The approach to Nashua is a bit blind, but not bad. Exit onto the straight and then towards Goodyear Sweep probably in third gear. There are a few lines through it and I still haven't figured out which is the best. Goodyear Sweep can be fourth gear before braking hard for the left-hand Goodyear Corner, which I normally take in second. It's as bumpy as hell and the car wants to come round on you. You have got to try and not get in to fast.
Thecar spins up a lot on the exit! Down to second maybe and it's quite tight and bumpy before heading down and braking hard for the Ford Esses. The Esses are a crucial part of the track; maybe the most important part. The track is beginning to go downhill and the front end wants to drift away, it's important not to get in to hot because if you do you will run wide and miss the apex - especially for the right part of the Esses. The front can get kinda light, so you have got to watch out.The first part feels tall and the second part needs squaring off.
This part of the track is the key to making a quick lap as you can make up or loose time here. Probably third for the Esses and stay there all the way up Ford Hill to Wesbank. The approach to Wesbank is steeper than it looks and you have to more or less brake and change gear before you actually see the corner! It's a corner that takes time to learn, but rewards you if you get it right. Basically you just pick a point and go! It's quite a good place to overtake, but it can be a bit difficult. I brake hard for Wesbank and take it in second gear. It's a bit bumpy going in, but the biggest problem is the exit. You really want to square it off.

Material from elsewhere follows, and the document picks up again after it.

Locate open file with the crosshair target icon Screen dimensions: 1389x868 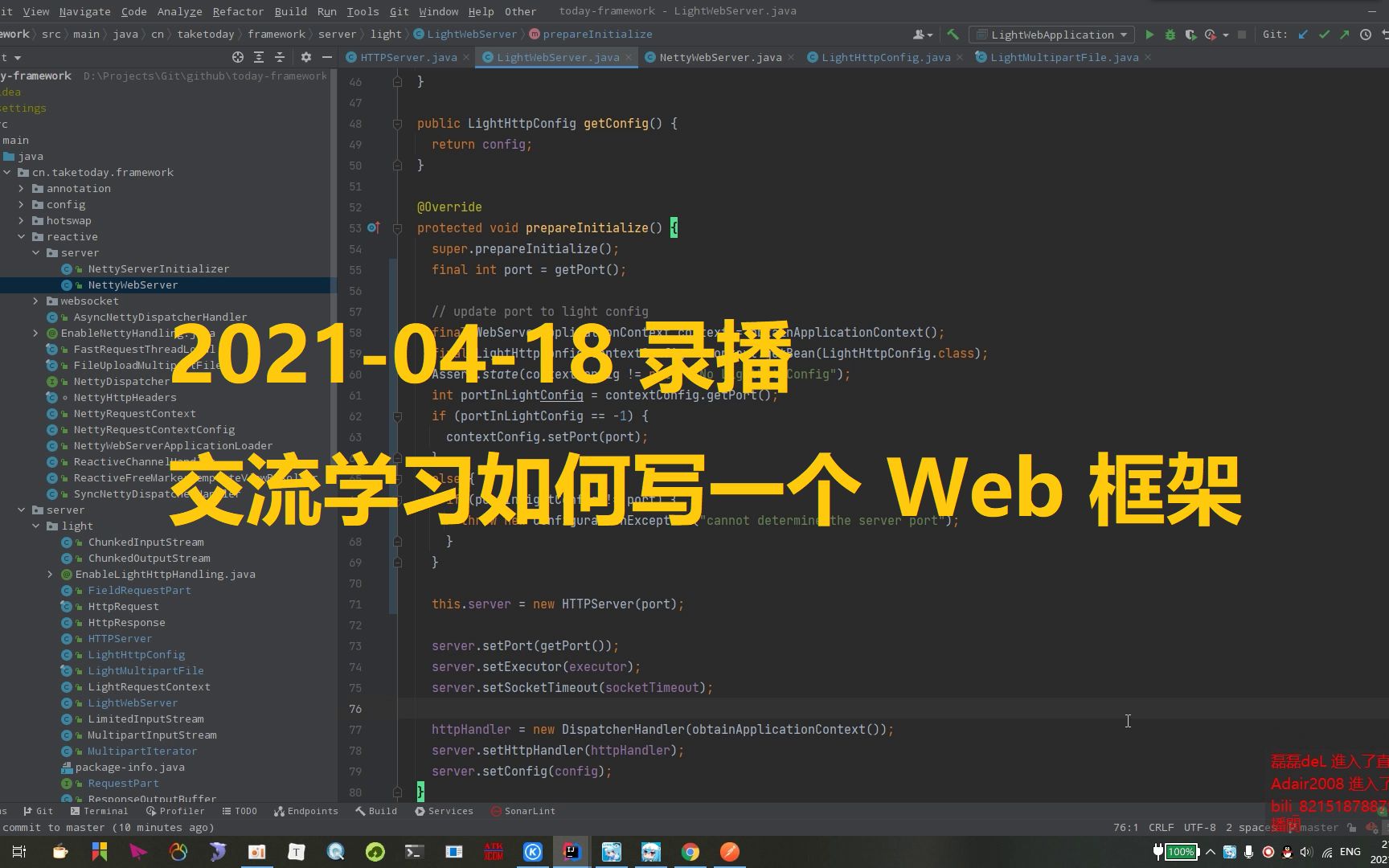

The rear really spins on the exit, so it's a great place for the spectators as the rear lights up and slips out wide. For me the track is two sections, the first part is from the start to Wesbank and the second part is from Wesbank to the end. It's easy to rush things after Wesbank, but if you do that it upsets the sequence. The run down the Caltex Mine Shaft and the Halvoline Sweep afterwards is probably the fastest part of the track. Then down to the Darkdog Bowl, where the front and rear try to drift as you're braking hard for the corner. I take the Bowl in second gear. It's a corner where, if you don't have the right tyre and compound combination, you can get spat off!
Exit into second and then into third just for a bit before going back down to second for the chicane which is now called Yokohama Kink. As soon as I get the car through and back on to the left side I accelerate hard in second gear before braking hard for the last corner. I'm in first for this corner and I come in as wide as I can so that I can get a really good drive out and on to the Vodacom Straight. If you are leading exiting Yokohama, it's hard for anybody to pass you on the last turn. If you've the right line, then it's going to take a do-or-die effort to get past and it's probably going to end in tears. Out of the last turn and then up through the gears along Vodacom all the way to the chequered flag.